There’s still continuity in Nadal’s game, even with the new developments. It’s clear on a surface analysis of his match film that he’s deepened the quirks obvious from the beginning of his career. Things like, adjusting his sideline bench so that it’s exactly parallel to the court. When there’s a change of ends, he’ll walk to the center of the court and then head back to his bench for water or energy gel. Before he serves, there’s a choreographed alchemy of fabric adjustments and a precise cadence to how he uses the sweatbands. These ticks are usually just the subject of a joke from sports broadcasters grasping at relatability, when they deserve much more attention in an analysis of his success. There’s no line drawn between his on-court rituals and the ability to win a match when he’s down a set and five games.

It makes sense on some level. The only rituals that tend to get studied are the hyper-exceptional ones. It has to claim transcendence of some kind or communication with another plane to be deemed important. Some rituals are potent and efficacious even if the events they summon are confined to a tennis court.

Once the ball is in play, Nadal carves out points with the precision that’s been there since his days on the Challenger Tour. He’ll alter the direction of a point with his defense and get his opponents to retreat from their serve with deep returns. The top spin generated on his forehand has always done more than give him a wider margin of error. It’s frustrating and gnat-like, with each ball assuming a slightly different arch and shape but united in their stubbornness. He gives out lessons on angles and parabolas whether you’re prepared for them or not. Then there’s the cliche of all Nadal praise that’s impossible to ignore: he takes the slogan immortalized in the rafters of Roland Garros (which he’s won fourteen times) very seriously, “Victory belongs to the most obstinate.” (“La victoire appartient au plus opiniâtre.”)

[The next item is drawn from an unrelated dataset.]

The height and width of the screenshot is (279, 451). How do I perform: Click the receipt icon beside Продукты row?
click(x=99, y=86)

The quote—originally attributed to Napoleon and appropriated by the French pilot for whom Roland Garros is named—is a bit obfuscatory though. Victory is never a mere function of will. Maybe Nadal does take it to heart and perhaps it fuels his tenacity in the moment. To suggest that a quote or “mindset” alone translates to athletic results misses the reality of sports (and most other phenomena.) Fetishing “competitiveness” in the abstract can lead you to think Nadal is just fulfilling some telos ordained before time and reject studying the tangible movements and micro-adjustments necessary for his level of play. It is the culmination of intense conditioning to stave off exhaustion and the drills designed to sync his body and brain and the calmness required to make that happen over the course of matches that can stretch hours. It also can’t be denied that having millions to spare on training, recovery, nutrition and general well-being plays a part. There are dozens of millionaire professional tennis players though and none in the last two decades are as much of a household name as Nadal (Williams sisters excluded). And there’s no ignoring the power of rubbing the sweat from your eyebrows in ceremonial fashion.

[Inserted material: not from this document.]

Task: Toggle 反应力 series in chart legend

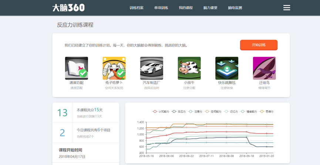Action: (x=179, y=111)
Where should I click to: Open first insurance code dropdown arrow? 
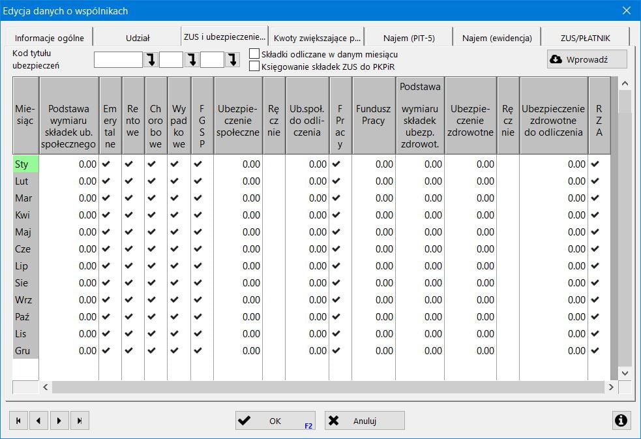coord(151,60)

His chance at the elusive Calendar Slam is gone, but, with the U.S. Open still before him, we could see him go three-for-four in Grand Slams during the twilight of his career. That would cement 2022 as his peak, after twenty-one years in the game, which no one could have reasonably predicted.

During the quarterfinals at Indian Wells this year, after a variable fell in Nadal’s favor, his opponent Nick Kyrgios shouted to his box “He’s so lucky!” This drew some derogatory remarks towards Kyrgios—whose emotional displays on court are often scrutinized beyond the average player—but he did have a point. He wasn’t suggesting that Nadal was only successful because of some divine favor or downplaying the skill of his opponent. It was a moment of frustration from dealing with a tennis star who can return shots like a brick wall; an acknowledgement that Nadal’s game is manicured so precisely that he gives himself more opportunities to handle intangibles. Something as random as the ball taking a fortunate bounce or leaking over the net cord can be the difference in an expected outcome or taking down one of the most hypnotizing players to ever hold a racquet.